Both were 53 on the evening of July 6. They had dropped Lianne off at the airport earlier for her trip back to the Mainland, and later decided to stop at a Tantalus lookout. There the Takamoris were shot to death, along with taxi driver Manh Nguyen, the victims of what police have called a senseless act of violence.

Lianne Takamori, 23, had called her mother that night on her cell phone to assure her that she had arrived safely in California. Colleen Takamori told her daughter they had gone to Tantalus to take pictures of the city lights with their new digital camera. Moments later, they were dead, Lianne Takamori realized the next day.

The daughter said there was one small piece of comfort that she is taking away from that horrifying night two weeks ago.

"My parents had a very sweet ending," she said at last night's service at Mililani Memorial Park and Mortuary. "And I'm happy that through the horror they must have felt, at least they were together. And I know that their spirit is looking down watching us right now."

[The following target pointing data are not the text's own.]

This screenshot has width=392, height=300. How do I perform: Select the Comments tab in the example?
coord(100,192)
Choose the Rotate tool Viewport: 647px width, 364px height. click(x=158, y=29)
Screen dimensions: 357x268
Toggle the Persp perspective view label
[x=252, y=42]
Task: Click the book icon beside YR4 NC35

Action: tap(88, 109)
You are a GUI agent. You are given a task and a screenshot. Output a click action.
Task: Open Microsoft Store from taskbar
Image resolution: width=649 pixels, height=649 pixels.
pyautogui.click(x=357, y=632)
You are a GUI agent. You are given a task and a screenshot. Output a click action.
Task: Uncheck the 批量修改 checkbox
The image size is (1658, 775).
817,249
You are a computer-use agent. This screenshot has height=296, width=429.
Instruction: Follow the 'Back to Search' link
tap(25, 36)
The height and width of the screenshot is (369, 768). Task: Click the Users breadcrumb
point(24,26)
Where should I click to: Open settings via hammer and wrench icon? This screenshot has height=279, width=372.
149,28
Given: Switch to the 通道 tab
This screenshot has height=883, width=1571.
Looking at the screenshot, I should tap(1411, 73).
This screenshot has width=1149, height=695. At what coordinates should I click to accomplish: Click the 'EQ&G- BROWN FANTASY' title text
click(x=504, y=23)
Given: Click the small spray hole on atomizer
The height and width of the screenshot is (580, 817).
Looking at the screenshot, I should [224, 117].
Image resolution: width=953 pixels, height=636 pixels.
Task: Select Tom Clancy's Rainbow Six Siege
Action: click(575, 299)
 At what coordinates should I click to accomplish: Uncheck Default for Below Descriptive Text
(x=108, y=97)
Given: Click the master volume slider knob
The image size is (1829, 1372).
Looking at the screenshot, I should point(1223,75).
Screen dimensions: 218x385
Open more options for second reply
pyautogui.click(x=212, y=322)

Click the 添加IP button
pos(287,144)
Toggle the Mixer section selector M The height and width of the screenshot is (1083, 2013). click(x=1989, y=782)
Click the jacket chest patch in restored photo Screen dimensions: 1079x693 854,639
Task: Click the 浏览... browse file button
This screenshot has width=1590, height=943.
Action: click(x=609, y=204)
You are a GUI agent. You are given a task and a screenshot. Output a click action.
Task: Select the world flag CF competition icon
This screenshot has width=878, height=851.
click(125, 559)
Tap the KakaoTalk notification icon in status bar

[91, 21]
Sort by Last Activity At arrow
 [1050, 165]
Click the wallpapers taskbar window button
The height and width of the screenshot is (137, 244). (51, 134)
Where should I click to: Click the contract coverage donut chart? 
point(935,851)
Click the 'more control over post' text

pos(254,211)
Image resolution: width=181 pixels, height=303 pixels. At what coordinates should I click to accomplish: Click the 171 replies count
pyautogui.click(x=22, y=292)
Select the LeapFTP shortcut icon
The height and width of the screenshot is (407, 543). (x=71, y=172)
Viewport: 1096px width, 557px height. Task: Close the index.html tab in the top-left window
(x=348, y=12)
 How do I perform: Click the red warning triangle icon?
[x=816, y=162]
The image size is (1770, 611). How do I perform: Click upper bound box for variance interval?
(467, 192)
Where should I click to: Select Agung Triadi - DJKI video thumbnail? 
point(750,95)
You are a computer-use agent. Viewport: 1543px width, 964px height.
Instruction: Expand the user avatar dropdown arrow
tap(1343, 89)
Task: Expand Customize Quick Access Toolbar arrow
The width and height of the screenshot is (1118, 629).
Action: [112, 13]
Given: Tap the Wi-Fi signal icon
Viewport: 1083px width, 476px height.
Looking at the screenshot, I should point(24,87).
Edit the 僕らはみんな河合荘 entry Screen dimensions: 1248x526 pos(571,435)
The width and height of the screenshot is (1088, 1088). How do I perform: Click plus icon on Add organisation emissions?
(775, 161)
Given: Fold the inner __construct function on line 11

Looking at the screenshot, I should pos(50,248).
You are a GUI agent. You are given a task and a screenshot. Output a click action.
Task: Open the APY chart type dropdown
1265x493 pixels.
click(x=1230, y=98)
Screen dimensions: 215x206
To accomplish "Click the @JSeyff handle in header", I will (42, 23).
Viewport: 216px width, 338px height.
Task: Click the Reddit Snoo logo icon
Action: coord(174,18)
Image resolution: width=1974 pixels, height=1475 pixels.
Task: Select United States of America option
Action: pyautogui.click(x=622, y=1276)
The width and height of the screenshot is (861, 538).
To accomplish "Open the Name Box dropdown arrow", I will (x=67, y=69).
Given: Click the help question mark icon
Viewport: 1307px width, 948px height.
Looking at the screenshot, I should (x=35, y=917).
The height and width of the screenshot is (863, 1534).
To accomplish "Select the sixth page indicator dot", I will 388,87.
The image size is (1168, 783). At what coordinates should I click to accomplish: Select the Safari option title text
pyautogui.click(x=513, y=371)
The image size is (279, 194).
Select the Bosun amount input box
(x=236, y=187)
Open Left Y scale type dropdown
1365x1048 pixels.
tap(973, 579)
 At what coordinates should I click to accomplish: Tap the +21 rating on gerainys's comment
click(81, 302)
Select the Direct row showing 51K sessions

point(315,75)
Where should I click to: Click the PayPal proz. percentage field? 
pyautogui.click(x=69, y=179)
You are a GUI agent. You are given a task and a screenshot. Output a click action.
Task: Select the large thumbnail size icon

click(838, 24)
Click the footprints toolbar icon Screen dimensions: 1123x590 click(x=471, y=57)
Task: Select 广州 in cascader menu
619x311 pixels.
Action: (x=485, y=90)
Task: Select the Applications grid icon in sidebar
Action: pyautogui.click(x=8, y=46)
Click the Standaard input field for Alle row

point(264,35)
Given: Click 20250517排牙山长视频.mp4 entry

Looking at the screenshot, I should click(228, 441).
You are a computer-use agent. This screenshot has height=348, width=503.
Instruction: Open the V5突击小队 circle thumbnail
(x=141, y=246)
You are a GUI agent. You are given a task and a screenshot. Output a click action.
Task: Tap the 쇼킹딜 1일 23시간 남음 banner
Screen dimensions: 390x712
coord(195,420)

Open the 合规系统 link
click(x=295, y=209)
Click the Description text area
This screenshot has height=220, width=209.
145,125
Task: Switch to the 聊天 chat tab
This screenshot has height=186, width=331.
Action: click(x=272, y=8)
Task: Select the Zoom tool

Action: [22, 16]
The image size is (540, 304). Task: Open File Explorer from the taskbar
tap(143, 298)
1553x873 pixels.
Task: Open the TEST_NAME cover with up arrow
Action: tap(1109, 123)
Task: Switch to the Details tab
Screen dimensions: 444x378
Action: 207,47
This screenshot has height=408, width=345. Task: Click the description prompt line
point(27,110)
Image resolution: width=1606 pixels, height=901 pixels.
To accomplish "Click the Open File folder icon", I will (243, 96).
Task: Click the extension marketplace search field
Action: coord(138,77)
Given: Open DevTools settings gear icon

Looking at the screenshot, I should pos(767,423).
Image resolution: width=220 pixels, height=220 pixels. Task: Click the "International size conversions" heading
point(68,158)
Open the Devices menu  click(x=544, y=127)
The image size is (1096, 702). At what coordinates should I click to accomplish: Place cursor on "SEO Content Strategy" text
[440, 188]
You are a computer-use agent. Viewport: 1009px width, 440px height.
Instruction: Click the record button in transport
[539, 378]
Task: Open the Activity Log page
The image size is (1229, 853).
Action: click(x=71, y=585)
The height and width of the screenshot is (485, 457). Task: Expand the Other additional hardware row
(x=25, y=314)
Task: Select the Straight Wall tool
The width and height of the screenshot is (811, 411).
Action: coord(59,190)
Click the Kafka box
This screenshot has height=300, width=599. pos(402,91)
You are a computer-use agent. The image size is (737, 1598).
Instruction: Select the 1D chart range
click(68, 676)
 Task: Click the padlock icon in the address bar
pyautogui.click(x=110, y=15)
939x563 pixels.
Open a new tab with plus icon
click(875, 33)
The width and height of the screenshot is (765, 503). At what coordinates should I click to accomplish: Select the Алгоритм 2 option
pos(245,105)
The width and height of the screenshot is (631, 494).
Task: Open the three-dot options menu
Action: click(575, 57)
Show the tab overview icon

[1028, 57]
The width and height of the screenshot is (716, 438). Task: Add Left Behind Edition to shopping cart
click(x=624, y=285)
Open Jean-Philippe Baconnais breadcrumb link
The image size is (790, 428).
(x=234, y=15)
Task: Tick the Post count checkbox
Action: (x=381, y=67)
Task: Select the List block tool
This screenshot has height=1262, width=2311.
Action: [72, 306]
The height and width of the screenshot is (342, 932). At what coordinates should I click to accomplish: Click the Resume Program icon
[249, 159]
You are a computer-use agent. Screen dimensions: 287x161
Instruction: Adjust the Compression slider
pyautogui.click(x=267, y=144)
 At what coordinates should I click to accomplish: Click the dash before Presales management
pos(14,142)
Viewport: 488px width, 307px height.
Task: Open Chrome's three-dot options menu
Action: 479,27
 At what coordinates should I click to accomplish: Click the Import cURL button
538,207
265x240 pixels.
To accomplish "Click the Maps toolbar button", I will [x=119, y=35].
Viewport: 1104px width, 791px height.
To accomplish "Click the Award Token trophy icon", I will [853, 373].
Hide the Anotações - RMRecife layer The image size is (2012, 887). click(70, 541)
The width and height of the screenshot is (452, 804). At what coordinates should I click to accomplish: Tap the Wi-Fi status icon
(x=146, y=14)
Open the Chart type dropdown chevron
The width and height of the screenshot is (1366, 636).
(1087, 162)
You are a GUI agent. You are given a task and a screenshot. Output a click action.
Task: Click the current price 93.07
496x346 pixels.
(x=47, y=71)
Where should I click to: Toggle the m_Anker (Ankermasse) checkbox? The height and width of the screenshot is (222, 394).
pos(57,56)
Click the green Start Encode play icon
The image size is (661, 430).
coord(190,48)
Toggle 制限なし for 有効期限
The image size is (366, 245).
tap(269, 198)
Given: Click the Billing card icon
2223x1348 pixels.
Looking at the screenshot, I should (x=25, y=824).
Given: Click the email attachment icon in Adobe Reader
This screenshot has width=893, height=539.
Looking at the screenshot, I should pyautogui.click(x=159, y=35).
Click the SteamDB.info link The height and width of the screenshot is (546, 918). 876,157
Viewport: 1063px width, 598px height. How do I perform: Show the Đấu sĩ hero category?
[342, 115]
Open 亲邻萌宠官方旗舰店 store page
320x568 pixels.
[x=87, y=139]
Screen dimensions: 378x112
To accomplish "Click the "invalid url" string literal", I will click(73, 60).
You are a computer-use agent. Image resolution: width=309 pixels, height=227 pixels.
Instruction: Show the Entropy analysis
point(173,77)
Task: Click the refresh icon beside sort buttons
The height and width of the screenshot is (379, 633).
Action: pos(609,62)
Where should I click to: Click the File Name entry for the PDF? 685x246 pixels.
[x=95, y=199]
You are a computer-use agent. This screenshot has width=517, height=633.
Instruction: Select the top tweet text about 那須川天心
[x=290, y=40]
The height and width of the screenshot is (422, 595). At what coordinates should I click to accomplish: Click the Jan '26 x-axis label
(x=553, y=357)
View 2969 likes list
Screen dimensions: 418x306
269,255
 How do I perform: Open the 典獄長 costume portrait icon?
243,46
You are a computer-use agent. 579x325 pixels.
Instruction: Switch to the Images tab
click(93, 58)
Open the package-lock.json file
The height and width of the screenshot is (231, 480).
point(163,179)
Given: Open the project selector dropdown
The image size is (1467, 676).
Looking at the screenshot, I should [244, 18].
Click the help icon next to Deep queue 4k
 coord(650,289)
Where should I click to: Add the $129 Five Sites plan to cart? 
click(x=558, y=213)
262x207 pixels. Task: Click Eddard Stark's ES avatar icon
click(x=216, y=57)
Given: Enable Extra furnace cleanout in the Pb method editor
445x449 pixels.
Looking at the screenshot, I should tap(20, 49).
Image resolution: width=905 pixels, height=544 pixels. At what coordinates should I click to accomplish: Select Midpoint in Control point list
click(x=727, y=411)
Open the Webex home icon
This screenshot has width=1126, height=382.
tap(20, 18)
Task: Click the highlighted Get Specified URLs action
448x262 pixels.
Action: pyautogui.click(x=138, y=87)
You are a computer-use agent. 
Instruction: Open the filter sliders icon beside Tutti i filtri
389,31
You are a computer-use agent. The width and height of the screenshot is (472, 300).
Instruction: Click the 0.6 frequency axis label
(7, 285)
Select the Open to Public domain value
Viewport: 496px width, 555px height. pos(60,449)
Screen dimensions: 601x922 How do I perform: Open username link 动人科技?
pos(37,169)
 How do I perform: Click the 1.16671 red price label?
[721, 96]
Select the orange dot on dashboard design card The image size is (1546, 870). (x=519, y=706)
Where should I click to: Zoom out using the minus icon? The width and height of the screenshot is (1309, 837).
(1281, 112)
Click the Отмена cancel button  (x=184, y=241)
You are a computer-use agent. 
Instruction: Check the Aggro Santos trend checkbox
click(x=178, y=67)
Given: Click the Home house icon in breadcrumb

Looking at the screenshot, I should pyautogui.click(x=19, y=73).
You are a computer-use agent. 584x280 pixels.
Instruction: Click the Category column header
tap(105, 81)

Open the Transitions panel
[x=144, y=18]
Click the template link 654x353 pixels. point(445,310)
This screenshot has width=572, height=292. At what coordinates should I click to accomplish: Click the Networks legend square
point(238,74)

Jason Takamori was an accomplished jazz musician and plumber. Colleen Takamori was a master cross-stitcher who loved to read mystery novels. But of all their passions, said friends of the Takamoris, none was more important to them than raising Lianne, who graduated just last month with a mechanical engineering degree from the University of California Irvine and was about to embark on a promising new job the day she learned of her parents' deaths.

Terri Pang, 50, who helped introduce the couple some three decades ago and was among Colleen Takamori's best friends, called Lianne the couple's life work.

"I think they wanted to give her so much more than they had," Pang said. "They had sacrificed so much." Her mother gave up working and focused on taking care of Lianne at home while her father worked, at times, three to four jobs.

"He'd work his regular plumbing job Monday through Friday, and then he would play music on the weekends." He would also have side plumbing jobs, she said.

"They struggled for a long time to sock money away for her to go to college," Pang said, noting that they paid her tuition at Sacred Hearts Academy and UC-Irvine.

Construction workers Faaope Fetui, 34, and Ivan Uemoto, 30, remembered Jason Takamori as the "big-hearted" plumber who ate lunch with them while they worked a year-long project at Honolulu International Airport.

"He was so proud," Uemoto said. "His goal was to see his daughter graduate."

Jason Takamori's colleagues in the music world also did not forget the man who was always the first to volunteer to play at a service when one of their own died.

Last night, three bands he was associated with through his life played music during the ceremony. The Ebb Tides, a variety music group and Jason Takamori's first band, played Hawaiian and pop music selections before and during the funeral, alternating playing time with the Monday Night Band, a 17-piece jazz ensemble.

The Ebb Tides played "You Raise Me Up," popularized by Josh Groban, in tribute to Colleen Takamori. The Monday Night Band did one of Jason Takamori's favorite jazz standards: "There'll Never Be Another You."

Later, the Watanabe Family band played at the reception.

Cynthia Lee Calverley recalled how her sister, Colleen Takamori, often accompanied her husband to his musical gigs and that the two also liked to listen to jazz at Chuck's Cellar in Waikiki.

Lianne Takamori said: "A musical celebration — they couldn't have asked for anything more."